Stored data entries »

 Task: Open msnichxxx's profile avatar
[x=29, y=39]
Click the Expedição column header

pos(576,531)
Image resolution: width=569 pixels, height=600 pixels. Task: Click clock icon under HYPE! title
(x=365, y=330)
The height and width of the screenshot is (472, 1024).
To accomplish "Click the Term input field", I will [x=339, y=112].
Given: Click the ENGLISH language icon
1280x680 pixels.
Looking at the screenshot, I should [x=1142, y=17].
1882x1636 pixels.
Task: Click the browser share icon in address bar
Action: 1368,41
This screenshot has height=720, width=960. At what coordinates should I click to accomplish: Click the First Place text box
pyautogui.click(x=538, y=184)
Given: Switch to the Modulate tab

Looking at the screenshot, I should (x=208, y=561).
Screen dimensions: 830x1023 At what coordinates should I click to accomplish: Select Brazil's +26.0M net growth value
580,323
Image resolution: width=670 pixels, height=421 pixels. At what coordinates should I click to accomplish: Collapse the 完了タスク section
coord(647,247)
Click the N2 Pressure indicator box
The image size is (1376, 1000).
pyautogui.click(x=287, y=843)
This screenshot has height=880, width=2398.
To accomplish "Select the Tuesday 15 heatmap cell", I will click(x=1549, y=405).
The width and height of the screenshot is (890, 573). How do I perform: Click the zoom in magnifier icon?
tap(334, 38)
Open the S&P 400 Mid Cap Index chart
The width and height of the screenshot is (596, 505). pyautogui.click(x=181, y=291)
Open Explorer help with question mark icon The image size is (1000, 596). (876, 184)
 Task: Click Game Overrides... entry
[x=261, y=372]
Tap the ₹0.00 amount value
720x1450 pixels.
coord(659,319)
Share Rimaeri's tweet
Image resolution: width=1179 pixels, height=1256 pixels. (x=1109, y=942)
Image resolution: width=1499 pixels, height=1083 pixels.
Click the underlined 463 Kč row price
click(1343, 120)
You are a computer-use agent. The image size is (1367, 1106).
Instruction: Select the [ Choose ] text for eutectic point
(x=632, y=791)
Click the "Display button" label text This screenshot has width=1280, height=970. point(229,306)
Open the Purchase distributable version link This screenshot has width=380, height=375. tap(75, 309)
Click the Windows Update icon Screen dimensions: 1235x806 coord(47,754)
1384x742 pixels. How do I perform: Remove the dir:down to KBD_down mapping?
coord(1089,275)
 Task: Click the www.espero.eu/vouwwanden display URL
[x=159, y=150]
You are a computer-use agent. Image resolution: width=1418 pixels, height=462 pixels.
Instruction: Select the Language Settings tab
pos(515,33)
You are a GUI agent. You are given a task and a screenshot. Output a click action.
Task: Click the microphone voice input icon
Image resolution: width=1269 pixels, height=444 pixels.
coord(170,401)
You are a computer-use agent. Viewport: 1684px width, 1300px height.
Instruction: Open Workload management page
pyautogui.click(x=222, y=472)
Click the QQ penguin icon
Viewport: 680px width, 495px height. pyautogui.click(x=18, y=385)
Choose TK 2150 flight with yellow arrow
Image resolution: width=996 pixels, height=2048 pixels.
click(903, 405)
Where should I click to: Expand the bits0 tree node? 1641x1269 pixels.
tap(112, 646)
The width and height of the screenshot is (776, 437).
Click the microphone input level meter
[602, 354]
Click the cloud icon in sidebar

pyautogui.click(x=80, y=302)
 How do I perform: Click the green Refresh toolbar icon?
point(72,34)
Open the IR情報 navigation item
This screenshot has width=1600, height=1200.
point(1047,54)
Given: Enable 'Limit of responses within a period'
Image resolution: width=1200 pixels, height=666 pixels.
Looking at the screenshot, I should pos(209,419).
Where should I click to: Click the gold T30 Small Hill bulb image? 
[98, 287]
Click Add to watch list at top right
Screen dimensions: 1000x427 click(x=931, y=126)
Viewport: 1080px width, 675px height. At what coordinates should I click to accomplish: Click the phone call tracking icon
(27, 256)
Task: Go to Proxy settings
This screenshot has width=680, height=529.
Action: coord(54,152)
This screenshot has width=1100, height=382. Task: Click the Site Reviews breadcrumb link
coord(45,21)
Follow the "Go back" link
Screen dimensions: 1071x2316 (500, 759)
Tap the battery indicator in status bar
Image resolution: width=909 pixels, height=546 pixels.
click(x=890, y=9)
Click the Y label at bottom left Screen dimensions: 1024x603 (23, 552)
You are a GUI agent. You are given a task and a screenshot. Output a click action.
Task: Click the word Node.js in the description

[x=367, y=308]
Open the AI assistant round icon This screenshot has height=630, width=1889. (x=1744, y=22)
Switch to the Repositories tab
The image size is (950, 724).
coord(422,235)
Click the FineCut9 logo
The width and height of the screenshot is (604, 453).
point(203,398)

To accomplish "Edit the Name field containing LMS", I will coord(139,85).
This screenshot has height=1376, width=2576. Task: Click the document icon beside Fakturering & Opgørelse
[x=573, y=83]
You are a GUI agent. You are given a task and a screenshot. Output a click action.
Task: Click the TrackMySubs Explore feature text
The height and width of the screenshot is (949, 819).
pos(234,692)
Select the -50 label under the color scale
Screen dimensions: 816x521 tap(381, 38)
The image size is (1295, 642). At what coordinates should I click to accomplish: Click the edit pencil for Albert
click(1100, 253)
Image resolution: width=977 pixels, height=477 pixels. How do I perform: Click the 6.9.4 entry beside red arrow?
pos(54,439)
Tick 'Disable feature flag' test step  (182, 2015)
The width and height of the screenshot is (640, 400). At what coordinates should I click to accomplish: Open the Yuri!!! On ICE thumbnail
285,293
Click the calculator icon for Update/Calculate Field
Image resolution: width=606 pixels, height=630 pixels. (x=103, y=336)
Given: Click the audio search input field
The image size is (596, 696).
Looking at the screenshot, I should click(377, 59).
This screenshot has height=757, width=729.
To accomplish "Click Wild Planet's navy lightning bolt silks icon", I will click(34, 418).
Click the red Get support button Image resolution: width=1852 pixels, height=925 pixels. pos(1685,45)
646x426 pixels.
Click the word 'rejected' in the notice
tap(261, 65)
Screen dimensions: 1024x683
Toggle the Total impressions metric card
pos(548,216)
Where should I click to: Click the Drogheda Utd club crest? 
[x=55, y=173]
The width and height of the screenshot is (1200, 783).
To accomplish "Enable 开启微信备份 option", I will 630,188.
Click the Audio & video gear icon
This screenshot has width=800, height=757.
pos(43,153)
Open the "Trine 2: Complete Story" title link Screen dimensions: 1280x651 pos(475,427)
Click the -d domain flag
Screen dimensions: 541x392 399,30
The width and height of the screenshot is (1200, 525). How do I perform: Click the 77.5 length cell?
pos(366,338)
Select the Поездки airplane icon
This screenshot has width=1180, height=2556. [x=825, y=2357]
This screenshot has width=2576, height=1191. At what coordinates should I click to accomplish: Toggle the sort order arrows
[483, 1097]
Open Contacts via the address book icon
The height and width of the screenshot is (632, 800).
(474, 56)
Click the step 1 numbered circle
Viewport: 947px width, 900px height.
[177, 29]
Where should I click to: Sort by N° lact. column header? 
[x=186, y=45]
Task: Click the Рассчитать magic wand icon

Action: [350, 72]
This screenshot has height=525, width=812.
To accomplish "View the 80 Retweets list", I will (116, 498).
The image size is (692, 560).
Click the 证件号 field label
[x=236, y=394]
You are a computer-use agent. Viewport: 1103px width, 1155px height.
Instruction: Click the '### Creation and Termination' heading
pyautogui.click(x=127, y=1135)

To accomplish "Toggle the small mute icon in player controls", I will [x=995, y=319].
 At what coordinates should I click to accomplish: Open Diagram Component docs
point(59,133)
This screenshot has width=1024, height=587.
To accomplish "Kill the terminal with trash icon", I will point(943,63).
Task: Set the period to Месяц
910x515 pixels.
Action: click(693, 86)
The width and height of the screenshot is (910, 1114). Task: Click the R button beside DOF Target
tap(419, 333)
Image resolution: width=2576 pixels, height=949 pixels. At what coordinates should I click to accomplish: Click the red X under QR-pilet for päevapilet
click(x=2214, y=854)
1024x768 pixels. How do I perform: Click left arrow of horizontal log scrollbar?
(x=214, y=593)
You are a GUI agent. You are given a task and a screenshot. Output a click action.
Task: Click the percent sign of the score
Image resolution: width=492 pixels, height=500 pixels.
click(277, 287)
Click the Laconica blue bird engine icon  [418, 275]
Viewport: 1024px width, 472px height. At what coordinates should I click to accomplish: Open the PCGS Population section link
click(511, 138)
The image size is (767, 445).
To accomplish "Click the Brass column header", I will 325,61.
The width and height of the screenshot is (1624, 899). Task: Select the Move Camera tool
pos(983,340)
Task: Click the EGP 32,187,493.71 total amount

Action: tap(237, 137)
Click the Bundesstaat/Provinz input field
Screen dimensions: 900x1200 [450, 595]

Task goal »
Only the lines of the data holding the string "period" are wanted; copy each of them.

Output below »
Given: Enable 'Limit of responses within a period'
Task: Set the period to Месяц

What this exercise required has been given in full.